I had a few problems when displaying my slide deck at the conference. When I'm speaking at an event, I usually like to use whatever equipment is provided. To be assured of compatibility between my MacBook Pro and the projector, I would need to bring like [what seems like] 23 different video adapters. It's easier to just bring my slide deck on a thumb drive.
The email from the conference organizers told us there would be "Dell laptops" in the room. I remember thinking how boneheaded it was of them to be running Windows at the Open Source convention, but I complied and brought my slides as a PowerPoint file.

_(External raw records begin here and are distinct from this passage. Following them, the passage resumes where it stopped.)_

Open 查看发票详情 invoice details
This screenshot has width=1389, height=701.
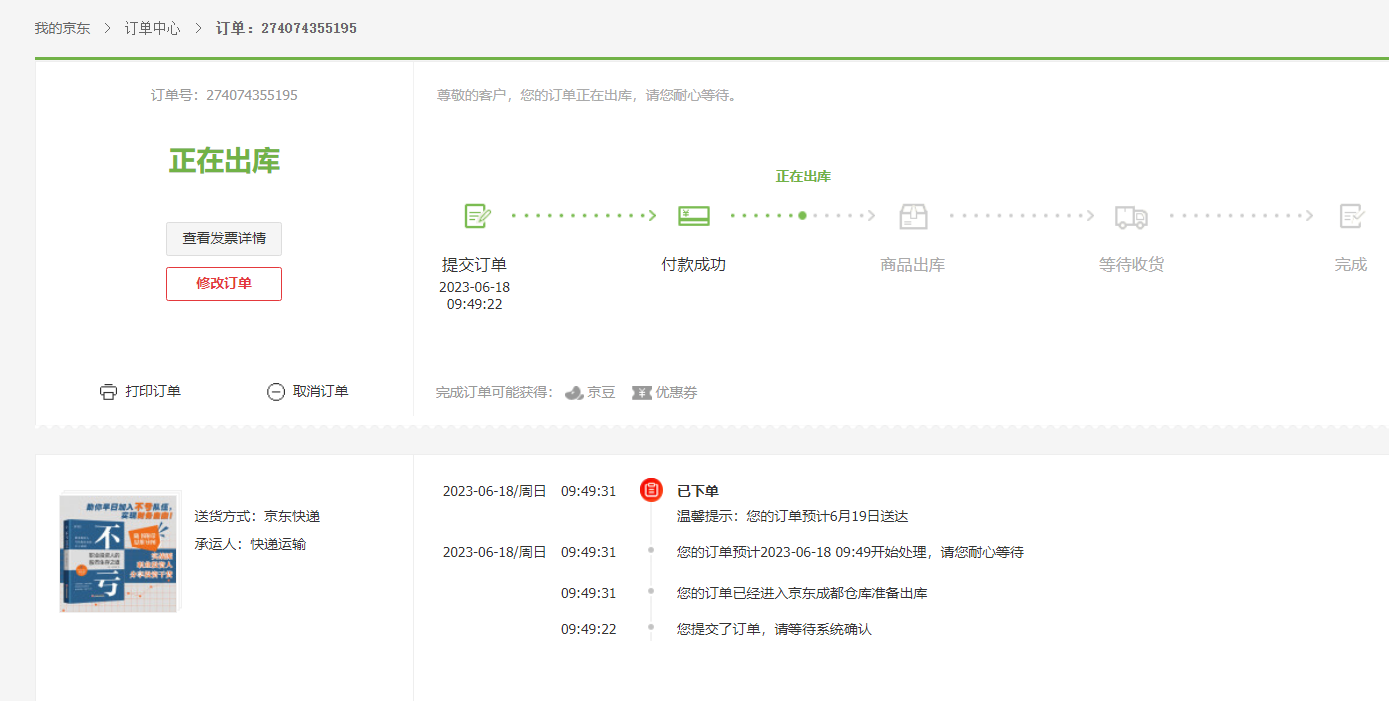tap(224, 239)
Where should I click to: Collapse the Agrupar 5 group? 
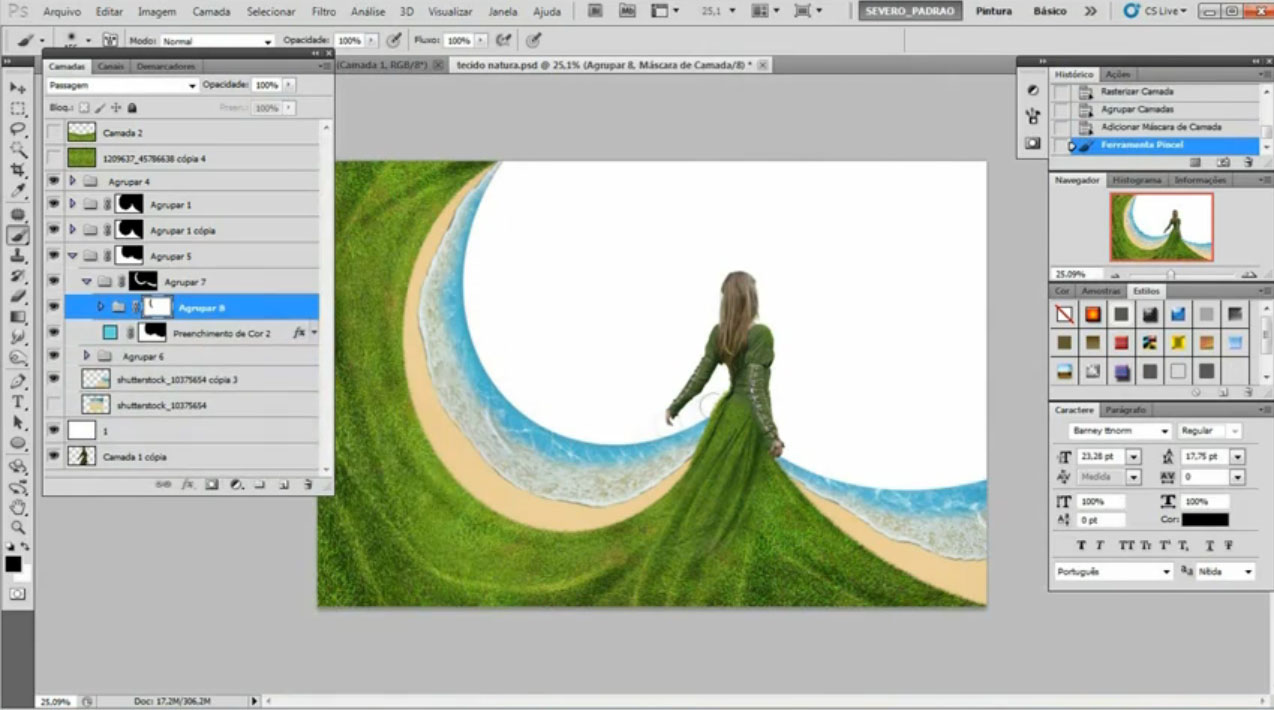[72, 256]
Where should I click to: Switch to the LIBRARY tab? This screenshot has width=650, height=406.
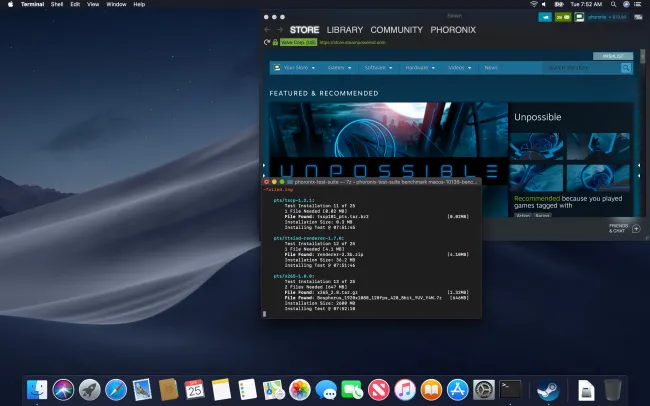pos(345,30)
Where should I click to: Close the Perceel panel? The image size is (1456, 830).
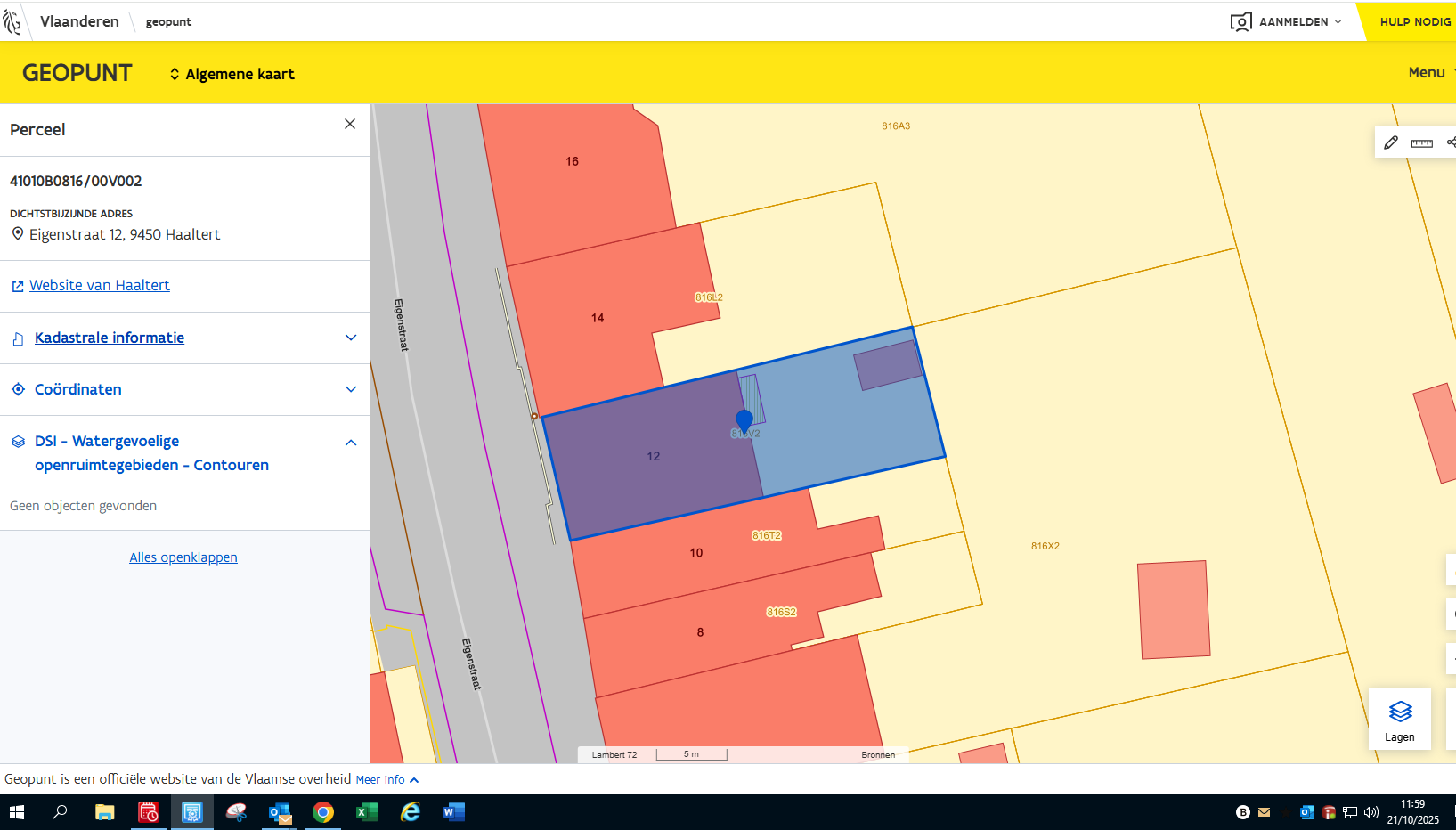[350, 125]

And then I got there and discovered that I was the one being a bonehead for assuming that "Dell laptop" == "Windows + Office". Actually, those Dell laptops were running Linux with OpenOffice.org. Anyway, OO.org imported my .pptx file, but it botched the formatting in some rather unexpected and entertaining ways.
Moving Forward
Since OSCON ended three weeks ago, folks on our team have been taking their summer vacations, but we've still made some good progress:
- After hearing lots of (well deserved) complaints from
people trying to build 64-bit Veracity, we expanded our continuous
integration build farm to do both 32 and 64 bit builds, debug and release,
on all our platforms.
- We had just missed our goal of dogfooding Veracity's
bug-tracking features before OSCON, but after another round of
improvements to the Web UI stuff, now we're using Veracity not just for
source control, but also for project tracking.

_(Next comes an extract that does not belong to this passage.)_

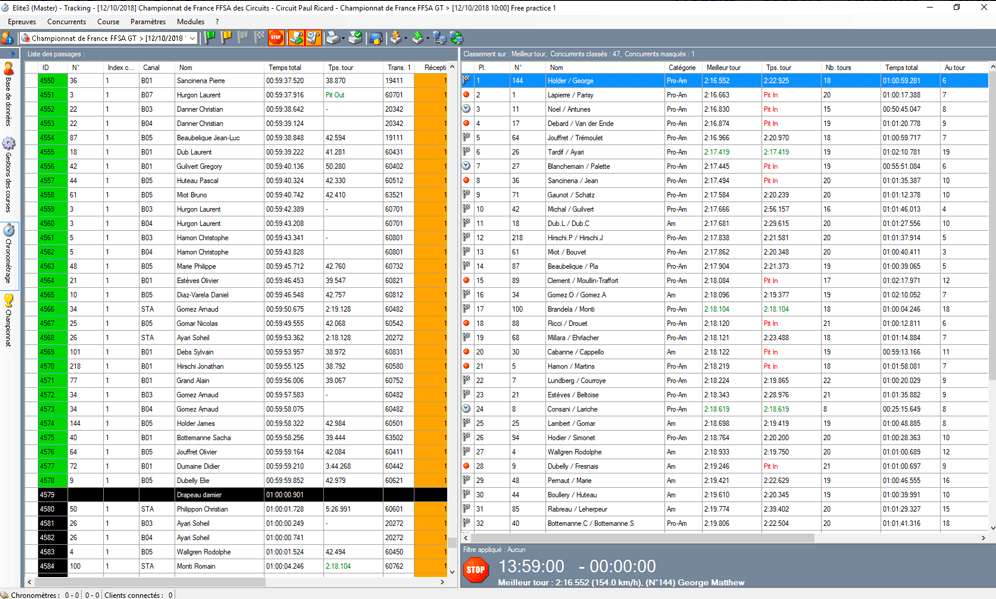Click the printer icon in toolbar
This screenshot has height=599, width=996.
[x=332, y=38]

- We implemented Mercurial-style version numbers. They're
specific to one instance of a repo, but still kind of handy.
- We started work on letting Veracity run through mainstream
web servers (instead of only using its embedded web server).
- We did lots of bug fixes, including some deep polishing
and testing work on patterns for include/exclude settings.

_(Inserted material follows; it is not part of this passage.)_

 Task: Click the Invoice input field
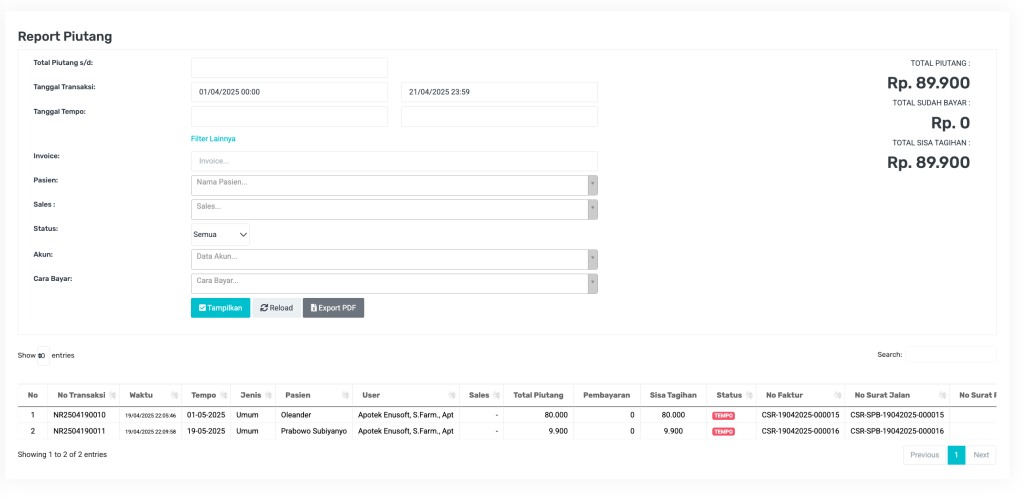click(394, 161)
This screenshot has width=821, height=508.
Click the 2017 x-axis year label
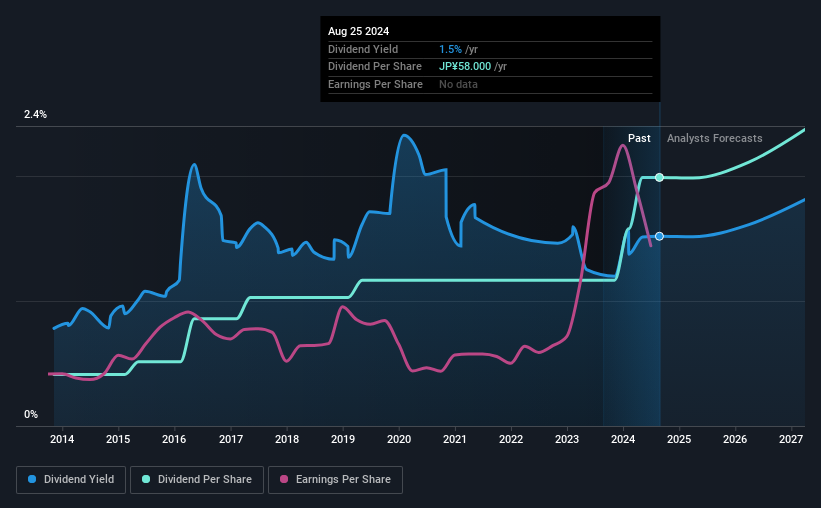[230, 439]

- I've been working in a private branch, focused mostly on
improving performance:
- Every changeset record has a blob list which is used for
making things like push/pull and incremental indexing efficient. For
changesets which are a DAG merge (more than one parent), we need to
normalize that blob list to ensure that the exact same list is
constructed on each side of the merge. Our previous normalization code
was additive. It walked the DAG back to the lowest common ancestor and
added any blob which wasn't present on both sides. Gradually, this
caused those blob lists to keep getting bigger and bigger, which turned
out to be a nasty performance probem that gets worse as the repo grows.
So, I switched the normalization code to remove any blob which was
present in the blob list of any ancestor. This is a lot harder to
calculate, but it results in a much tighter list.
- The changeset record for a database DAG includes a
delta. When that changeset is a merge, the delta is calculated against
the lowest common ancestor of the two parents. However, when it comes
time to store that delta for later use by the indexing code, it would be
better to calculate an equivalent delta against one of the two parents.
- In a Veracity database, every record has two fields:
recid and rectype. However, some our databases just don't need both of
these fields. For example, recid is really only useful if you plan to
modify records, but the audit DBs are filled with record that never get
modified. Similarly, if a DB only has one record type, we don't need
every single record to have a field reminding us what the name of that
type is. So, I made a bunch of changes to allow a Veracity DB to exclude
one or both of these fields. Eliminating the need to store, retrieve,
index and obey these superfluous fields resulted in a nice perf increase.
- I went through and made dozens of little optimizations in
the indexer. Remember to always use SQLite's prepared statements in
loops. Make sure every blob getting indexed only gets loaded once. Tune
the hash table which represents JSON objects.
- I found and fixed a few GC rooting bugs in our SpiderMonkey
code. BTW, I can't wait until we can upgrade to new
and improved version of the JS engine. I greatly dislike the fact
that SpiderMonkey doesn't have a wider int.
- Unfortunately, some of my changes break compatibility, so
I've been writing a script to migrate all our data. This week I'll merge
with the trunk and we'll do what we call a "repository reboot".
- This firehose of detail is mostly just the ramblings of
yet another blogger who is under the delusion that anybody cares about
the mundane elements of his day. Which reminds me, Thursday morning for
breakfast I had iced coffee with an omelet made of red peppers,
Portobello mushrooms, and provolone. Anyway, on the off chance that
anything here wants to get discussed, meet me on the Veracity
mailing list.
After things settle down just a bit more, we'll be ready to start publishing nightly tarballs.